Chad, I'm not going to address your 2 follow-up posts here, because you are backpedaling and I don't wish to play that game of words.
As for your initial post, I was not as much riled up as mildly annoyed, as I usually get when I see yet another Aikido idealist spout out the same things over and over.
In THEORY, I agree with everything
that you say in your original post.
You know, only profoundly shocking experiences can change something in a person.
There are people with whom one just finds himself talking on a different language with. Sure, it's the same language but it's not.
I say one thing, you say another, we hear each other, and yet not unlike the left and right rails on a railroad, we never meet.
When we speak, we reference vocabularies of personal experiences and opinions.
When the other person does not have similar experiences in their vocabulary, they fail to understand what is REALLY behind the words.
For example, a man who loses a son can "understand" another man who lost a son. Other people cannot REALLY understand them and what goes on between them.
A certain behavioral change happens. Their priorities change, and people around them fail to understand them, yet they understand each other.
Americans before 9-11 would have a lot of trouble understanding Americans post 9-11.

• _DATASET ENTRIES_:
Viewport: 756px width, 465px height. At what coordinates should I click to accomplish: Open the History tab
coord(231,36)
--
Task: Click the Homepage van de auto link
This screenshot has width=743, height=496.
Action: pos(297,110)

• _WHAT THE EXERCISE ASKS_:
In the forum post, write out word for word everything from "In THEORY, I" down to "behind the words.".

• _OUTPUT FOR THIS TASK_:
In THEORY, I agree with everything
that you say in your original post.
You know, only profoundly shocking experiences can change something in a person.
There are people with whom one just finds himself talking on a different language with. Sure, it's the same language but it's not.
I say one thing, you say another, we hear each other, and yet not unlike the left and right rails on a railroad, we never meet.
When we speak, we reference vocabularies of personal experiences and opinions.
When the other person does not have similar experiences in their vocabulary, they fail to understand what is REALLY behind the words.